Meet Keira D’Amato, the 37-year-old realtor who wants to take home a marathon medal for Team USA

“I think on my ‘first lap’ I felt so much pressure. I was really nervous to race and felt like I had so much to lose it was almost crippling,” says- her.” This time, coming in as a parent without anyone expecting anything from me was really liberating. It was rather nice to be free, in that sense.

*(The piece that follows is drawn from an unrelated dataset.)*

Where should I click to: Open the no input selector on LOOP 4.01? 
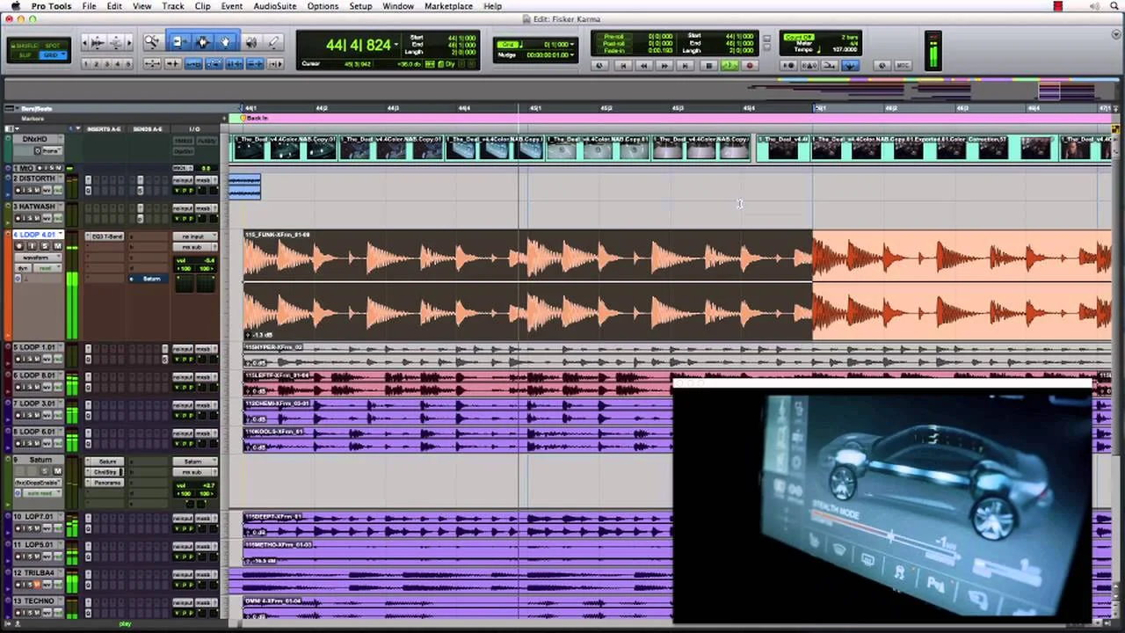coord(195,236)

In his early twenties, D’Amato says running was all-encompassing. Now, after workouts, she goes into mom mode or work mode. She jokes that her kids and clients don’t care if she made it or fucked that day. It gave him some necessary perspective for a sport that can naturally feel like the be all and end all.

“Everyone has bad days,” D’Amato says. “I have a lot of bad days. I try to treat practices like races and I take them really, really seriously. But sometimes you don’t feel it or the weather isn’t good, and you just have to learn and move on. And it’s been easier for me with the kids and with work because I have to change my mindset as soon as I get off the track.

As the D’Amato star rose, it took the full support of her family to make it all work. Her husband, she says, is sacrificing his training time so she can get hers. And flexibility is essential for everything to run smoothly.

One thing that is rigid? What D’Amato calls the “golden hours” she spends with her children: in the morning before school and in the evening before bedtime. She prioritizes this time over training and work.

“I really protect this weather,” she says. “I consider it ‘don’t mess with me during this time unless it’s a special circumstance. I’m not used to gnawing that time.

After that top priority, real estate or running filters based on the day, she says. “It takes a village, and I’m asking for a lot of help with my family and my support system.”

A boost to the future

Expectations are high as the World Championships approach, both for D’Amato and for the American team in general. At the start line, D’Amato will join fellow US team runners Emma Bates and Sara Hall, who finished second and third, respectively, at the 2021 Chicago Marathon — and they hope to keep Team USA’s marathon momentum going. At the Tokyo Olympics last summer, Molly Seidel won the bronze medal, becoming the third American to win an Olympic marathon medal.

“Molly has absolutely improved American distance running. I think it showed others what’s possible,” D’Amato says. “Coming into this world championship, I think the three of us were thinking, ‘If Molly can do this, maybe I can do this.'”

Team USA’s roster recognizes another subtle but growing trend in sports: that women can run their best marathons well into their 30s and after becoming moms. At 39, Hall is also balancing his training with raising four young children, and Eugene will also be his first time representing the United States at Worlds.